* [TASK ITEM] Take the line that contains "[LINEでシェア] (170, 1318)" and each one after it through the last line below, and retype them exactly. Leave out the pictures.

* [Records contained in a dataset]

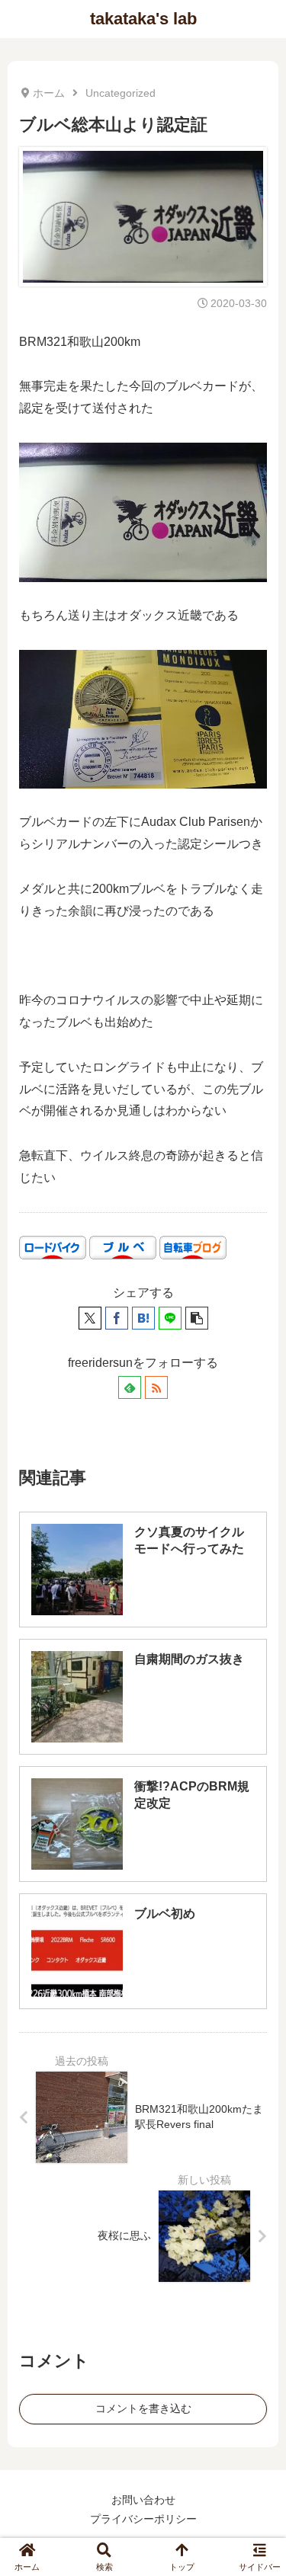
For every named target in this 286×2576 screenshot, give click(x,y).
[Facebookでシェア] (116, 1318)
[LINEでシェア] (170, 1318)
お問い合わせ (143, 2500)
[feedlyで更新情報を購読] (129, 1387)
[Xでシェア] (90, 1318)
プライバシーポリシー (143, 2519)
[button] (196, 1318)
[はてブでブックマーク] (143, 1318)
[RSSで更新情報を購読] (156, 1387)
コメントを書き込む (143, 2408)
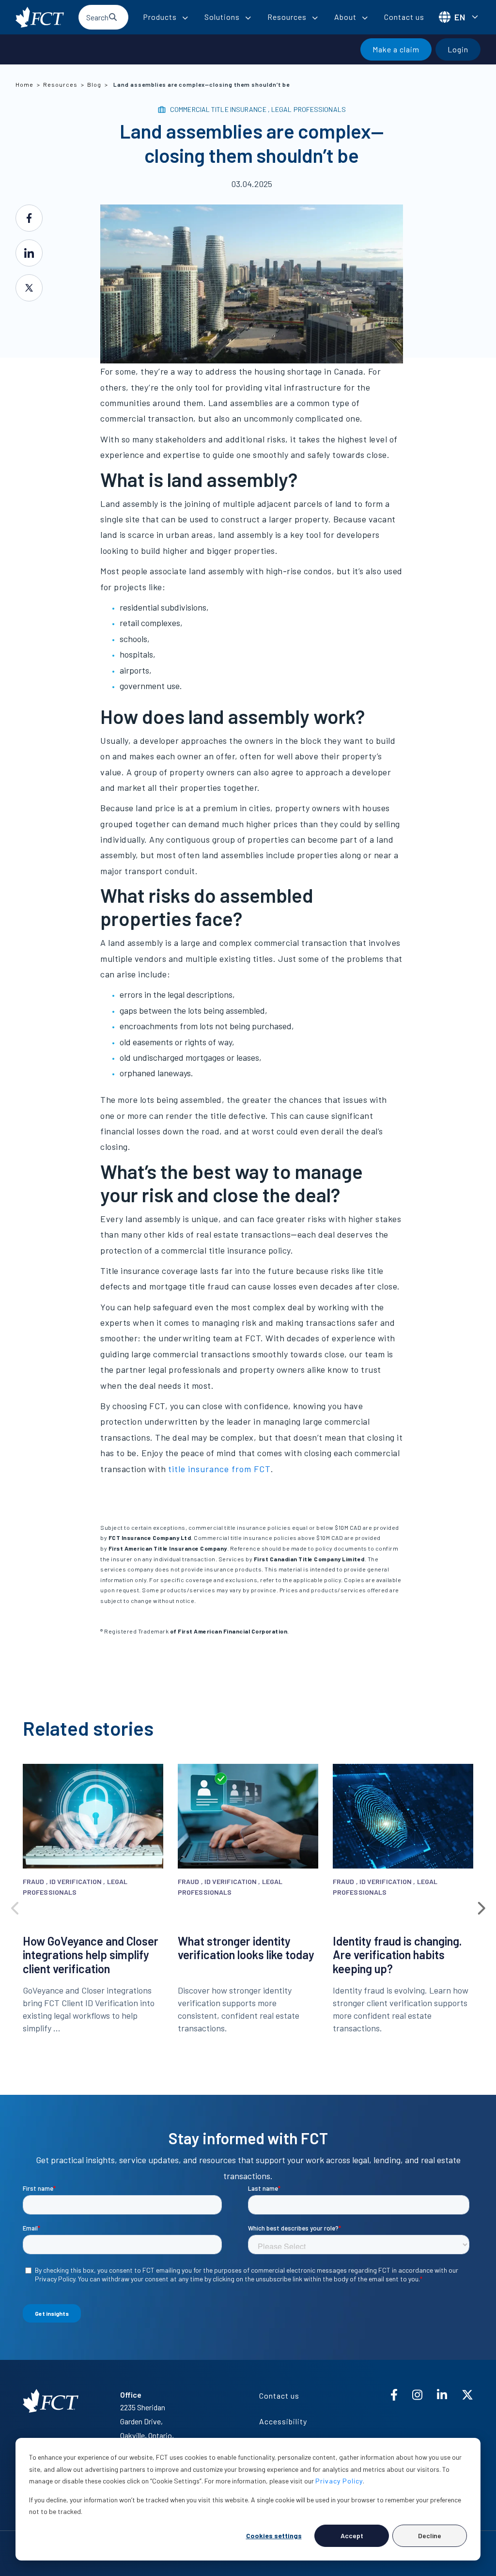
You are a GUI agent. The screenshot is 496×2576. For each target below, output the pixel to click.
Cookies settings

* [EXERCISE ANSWER]
[LINEでシェア] (170, 1318)
お問い合わせ (143, 2500)
[feedlyで更新情報を購読] (129, 1387)
[Xでシェア] (90, 1318)
プライバシーポリシー (143, 2519)
[button] (196, 1318)
[はてブでブックマーク] (143, 1318)
[RSSで更新情報を購読] (156, 1387)
コメントを書き込む (143, 2408)
You are a GUI agent. The screenshot is 496×2576. For each target below, output the pixel to click.
Cookies settings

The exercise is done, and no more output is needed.